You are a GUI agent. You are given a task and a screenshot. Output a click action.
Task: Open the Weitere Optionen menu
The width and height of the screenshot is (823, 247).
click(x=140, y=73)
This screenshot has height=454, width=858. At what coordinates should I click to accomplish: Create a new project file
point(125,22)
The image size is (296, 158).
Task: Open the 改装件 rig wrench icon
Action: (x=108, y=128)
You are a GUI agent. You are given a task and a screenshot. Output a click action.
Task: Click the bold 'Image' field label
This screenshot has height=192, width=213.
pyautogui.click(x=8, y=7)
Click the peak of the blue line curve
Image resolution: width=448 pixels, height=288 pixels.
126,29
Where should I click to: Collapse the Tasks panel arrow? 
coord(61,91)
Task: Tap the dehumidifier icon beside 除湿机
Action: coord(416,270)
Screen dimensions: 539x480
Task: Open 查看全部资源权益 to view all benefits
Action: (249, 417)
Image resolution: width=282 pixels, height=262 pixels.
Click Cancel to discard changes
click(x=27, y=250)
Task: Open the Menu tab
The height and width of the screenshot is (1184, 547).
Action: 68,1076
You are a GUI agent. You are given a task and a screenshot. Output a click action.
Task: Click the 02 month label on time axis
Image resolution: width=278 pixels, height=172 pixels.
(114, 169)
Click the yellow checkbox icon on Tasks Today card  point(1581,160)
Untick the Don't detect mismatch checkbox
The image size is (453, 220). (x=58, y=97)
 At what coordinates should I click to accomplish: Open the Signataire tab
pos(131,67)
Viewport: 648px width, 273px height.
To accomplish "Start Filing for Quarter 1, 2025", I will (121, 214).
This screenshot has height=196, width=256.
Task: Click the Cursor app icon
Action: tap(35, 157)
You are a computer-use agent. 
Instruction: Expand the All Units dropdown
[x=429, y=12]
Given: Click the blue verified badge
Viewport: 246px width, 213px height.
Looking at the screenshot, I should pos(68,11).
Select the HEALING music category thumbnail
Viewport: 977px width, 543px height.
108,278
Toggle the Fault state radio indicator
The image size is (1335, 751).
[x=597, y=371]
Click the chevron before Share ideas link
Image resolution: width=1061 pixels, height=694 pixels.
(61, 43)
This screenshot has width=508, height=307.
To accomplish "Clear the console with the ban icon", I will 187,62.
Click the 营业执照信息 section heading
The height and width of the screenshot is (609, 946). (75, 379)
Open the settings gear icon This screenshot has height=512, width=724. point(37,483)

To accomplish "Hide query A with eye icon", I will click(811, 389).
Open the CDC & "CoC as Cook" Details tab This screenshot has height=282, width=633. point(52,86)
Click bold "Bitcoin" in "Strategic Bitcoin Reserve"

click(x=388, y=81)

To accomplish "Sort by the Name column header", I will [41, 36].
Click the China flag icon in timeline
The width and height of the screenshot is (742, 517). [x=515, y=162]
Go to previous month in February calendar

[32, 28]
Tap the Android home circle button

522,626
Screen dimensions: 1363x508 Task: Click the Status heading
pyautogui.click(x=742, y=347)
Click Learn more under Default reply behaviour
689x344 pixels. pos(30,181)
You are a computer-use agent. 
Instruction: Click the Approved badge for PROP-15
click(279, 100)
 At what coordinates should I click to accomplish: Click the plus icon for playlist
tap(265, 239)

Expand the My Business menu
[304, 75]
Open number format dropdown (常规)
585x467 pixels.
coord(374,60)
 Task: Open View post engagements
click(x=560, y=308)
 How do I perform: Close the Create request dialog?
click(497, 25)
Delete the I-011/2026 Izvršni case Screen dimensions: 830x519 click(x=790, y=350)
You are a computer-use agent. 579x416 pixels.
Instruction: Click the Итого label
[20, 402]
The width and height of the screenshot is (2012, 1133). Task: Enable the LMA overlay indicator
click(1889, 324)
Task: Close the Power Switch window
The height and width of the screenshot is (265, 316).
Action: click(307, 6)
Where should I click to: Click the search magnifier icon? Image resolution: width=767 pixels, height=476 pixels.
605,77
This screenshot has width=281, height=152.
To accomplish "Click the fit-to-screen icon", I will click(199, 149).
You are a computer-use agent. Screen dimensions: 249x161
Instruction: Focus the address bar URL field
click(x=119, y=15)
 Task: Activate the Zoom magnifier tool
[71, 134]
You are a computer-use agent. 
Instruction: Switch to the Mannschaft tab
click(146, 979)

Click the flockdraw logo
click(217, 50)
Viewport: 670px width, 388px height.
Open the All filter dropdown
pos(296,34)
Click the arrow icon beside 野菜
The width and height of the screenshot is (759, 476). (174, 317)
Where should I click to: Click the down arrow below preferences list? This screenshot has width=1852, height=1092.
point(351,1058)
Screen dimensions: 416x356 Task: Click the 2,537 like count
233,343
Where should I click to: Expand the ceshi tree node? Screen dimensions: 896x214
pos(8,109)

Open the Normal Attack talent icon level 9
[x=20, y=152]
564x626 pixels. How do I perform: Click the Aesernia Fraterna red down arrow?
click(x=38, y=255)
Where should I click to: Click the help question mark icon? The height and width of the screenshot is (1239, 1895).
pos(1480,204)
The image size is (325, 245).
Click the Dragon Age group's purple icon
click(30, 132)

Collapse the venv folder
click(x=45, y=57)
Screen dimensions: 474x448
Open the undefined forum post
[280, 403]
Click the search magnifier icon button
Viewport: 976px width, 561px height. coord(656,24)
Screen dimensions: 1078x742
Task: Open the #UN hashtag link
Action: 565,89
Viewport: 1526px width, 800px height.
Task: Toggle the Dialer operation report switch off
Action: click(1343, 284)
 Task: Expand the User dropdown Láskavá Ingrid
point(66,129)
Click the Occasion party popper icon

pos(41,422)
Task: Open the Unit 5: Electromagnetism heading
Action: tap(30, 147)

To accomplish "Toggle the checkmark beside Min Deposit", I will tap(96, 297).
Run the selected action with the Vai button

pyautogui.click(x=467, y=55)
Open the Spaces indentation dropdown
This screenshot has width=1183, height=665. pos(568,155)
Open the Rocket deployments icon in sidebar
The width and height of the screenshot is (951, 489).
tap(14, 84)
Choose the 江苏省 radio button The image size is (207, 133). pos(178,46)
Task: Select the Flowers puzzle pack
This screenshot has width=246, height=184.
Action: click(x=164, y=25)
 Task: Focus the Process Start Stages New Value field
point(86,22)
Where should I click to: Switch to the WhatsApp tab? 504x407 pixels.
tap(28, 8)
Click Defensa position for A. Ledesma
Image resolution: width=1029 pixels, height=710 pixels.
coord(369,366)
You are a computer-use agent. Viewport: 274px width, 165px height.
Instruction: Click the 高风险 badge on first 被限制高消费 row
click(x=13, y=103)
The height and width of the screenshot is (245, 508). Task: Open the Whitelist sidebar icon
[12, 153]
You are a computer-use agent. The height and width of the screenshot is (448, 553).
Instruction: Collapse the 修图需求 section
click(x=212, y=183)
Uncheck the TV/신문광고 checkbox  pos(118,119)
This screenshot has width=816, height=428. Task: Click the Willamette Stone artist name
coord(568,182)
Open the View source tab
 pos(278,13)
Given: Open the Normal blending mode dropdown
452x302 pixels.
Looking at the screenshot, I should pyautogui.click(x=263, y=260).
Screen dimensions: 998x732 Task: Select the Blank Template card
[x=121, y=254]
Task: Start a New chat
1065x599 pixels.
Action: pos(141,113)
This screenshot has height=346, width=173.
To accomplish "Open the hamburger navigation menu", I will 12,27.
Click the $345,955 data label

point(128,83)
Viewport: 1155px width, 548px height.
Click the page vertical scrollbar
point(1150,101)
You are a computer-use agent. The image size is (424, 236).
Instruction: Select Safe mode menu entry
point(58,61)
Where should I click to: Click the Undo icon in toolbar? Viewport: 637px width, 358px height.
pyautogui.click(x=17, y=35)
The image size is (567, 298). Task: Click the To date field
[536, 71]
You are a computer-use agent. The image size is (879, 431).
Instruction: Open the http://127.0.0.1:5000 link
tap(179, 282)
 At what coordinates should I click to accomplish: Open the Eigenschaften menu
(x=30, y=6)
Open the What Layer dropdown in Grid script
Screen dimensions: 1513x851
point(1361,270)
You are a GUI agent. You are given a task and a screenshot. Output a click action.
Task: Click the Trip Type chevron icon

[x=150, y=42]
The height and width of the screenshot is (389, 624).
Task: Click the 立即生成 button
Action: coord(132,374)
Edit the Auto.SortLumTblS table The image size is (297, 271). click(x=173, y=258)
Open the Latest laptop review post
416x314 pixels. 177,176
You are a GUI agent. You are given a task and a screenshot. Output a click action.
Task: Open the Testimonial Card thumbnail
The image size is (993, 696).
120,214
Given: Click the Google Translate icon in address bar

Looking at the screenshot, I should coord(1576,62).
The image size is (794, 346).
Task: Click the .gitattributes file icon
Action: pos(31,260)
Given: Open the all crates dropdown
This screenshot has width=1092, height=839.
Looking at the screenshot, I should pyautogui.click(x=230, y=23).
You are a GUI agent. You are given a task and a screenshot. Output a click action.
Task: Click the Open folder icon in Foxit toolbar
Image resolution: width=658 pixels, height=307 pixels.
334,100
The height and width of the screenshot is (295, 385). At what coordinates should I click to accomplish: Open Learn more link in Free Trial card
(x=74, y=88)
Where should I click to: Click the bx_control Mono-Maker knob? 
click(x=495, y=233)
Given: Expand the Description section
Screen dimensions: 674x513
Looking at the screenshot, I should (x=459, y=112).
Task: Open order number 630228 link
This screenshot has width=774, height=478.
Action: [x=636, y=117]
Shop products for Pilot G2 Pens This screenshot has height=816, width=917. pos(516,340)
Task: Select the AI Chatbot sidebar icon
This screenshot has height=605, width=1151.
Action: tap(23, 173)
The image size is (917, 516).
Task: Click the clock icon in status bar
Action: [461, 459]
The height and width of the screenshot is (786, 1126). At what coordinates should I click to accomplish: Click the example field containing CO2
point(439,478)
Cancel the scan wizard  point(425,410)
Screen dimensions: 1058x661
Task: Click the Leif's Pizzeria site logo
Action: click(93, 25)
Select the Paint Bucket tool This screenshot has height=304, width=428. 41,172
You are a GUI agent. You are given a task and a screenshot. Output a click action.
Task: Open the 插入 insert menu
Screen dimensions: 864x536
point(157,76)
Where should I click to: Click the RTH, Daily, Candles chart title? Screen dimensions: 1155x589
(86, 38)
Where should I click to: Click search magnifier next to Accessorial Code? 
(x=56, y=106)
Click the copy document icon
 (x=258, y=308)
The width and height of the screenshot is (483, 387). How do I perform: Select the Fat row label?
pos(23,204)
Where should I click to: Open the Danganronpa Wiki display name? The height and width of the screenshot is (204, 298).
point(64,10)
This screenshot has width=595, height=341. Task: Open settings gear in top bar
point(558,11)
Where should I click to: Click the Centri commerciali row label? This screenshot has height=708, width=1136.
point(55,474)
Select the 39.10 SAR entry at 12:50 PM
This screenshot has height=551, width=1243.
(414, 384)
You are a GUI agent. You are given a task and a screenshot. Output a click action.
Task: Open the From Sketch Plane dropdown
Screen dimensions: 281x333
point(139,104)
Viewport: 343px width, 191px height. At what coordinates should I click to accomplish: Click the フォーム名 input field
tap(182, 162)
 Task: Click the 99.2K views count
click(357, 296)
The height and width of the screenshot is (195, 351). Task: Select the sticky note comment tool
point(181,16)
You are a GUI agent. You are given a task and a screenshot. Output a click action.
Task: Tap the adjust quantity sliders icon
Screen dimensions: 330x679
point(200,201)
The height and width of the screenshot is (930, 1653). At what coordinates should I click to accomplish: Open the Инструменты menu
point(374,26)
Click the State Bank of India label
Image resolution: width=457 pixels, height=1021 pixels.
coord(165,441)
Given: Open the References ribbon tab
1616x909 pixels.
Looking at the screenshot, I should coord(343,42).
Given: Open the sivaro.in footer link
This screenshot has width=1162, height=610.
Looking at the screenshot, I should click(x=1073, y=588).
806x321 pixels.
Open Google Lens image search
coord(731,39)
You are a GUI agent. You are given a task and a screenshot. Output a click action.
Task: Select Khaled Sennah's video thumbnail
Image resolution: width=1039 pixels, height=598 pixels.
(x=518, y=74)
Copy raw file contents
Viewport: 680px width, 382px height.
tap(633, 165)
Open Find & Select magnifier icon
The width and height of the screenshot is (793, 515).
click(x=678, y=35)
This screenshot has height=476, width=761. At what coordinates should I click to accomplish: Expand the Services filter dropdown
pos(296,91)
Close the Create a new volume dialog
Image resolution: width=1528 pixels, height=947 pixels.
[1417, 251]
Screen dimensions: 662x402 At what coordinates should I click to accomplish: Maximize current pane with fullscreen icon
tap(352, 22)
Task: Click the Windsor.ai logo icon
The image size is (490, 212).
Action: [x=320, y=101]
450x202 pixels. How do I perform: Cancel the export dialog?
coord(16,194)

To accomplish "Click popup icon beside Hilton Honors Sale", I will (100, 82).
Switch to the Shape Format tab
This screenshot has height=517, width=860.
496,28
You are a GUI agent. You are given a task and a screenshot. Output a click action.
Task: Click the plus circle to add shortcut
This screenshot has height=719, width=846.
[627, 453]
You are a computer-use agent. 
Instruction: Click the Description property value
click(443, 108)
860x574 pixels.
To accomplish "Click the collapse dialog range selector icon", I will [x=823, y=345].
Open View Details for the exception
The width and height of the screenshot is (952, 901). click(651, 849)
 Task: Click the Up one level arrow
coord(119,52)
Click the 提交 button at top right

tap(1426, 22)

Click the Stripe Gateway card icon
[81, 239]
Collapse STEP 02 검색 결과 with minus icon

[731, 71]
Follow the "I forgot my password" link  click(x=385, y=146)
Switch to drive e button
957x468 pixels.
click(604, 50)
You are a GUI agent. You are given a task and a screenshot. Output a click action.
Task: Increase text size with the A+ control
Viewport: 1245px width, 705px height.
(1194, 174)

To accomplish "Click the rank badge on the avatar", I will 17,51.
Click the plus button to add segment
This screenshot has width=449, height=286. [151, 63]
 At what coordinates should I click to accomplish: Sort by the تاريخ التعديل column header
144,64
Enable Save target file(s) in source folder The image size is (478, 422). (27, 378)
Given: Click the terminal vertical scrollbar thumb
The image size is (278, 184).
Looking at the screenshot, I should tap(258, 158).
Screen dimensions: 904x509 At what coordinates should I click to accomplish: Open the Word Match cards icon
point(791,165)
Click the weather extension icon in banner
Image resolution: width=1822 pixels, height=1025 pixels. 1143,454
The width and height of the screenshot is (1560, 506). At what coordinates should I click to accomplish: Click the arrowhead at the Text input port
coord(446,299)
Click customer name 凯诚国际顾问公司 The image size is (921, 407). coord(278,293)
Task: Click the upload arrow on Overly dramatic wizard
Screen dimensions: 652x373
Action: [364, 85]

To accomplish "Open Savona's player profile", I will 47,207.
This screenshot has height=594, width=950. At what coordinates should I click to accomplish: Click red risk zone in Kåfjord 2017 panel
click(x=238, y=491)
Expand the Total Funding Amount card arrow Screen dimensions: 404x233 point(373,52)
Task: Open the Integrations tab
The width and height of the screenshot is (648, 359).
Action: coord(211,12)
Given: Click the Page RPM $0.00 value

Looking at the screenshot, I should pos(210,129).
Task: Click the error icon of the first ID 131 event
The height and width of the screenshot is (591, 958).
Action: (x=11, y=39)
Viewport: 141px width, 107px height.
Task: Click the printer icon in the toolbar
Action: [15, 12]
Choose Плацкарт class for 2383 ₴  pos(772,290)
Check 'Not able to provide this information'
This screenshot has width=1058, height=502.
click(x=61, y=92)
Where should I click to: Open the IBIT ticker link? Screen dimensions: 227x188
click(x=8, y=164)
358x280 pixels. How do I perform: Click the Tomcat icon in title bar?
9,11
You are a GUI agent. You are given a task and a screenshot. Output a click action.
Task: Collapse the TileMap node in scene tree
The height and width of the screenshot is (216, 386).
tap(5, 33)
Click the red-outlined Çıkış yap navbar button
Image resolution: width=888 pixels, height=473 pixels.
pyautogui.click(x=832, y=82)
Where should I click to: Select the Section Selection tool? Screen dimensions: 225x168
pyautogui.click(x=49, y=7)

Exercise instructions:
Render the entries from the start through the line holding "click(x=140, y=73)", inclusive, as a two-column CSV with the header instruction,action. Give one row per entry, with each value in a single quoted field and line breaks replaced by spaces.

Output of the task:
instruction,action
"You are a GUI agent. You are given a task and a screenshot. Output a click action. Task: Open the Weitere Optionen menu The width and height of the screenshot is (823, 247).","click(x=140, y=73)"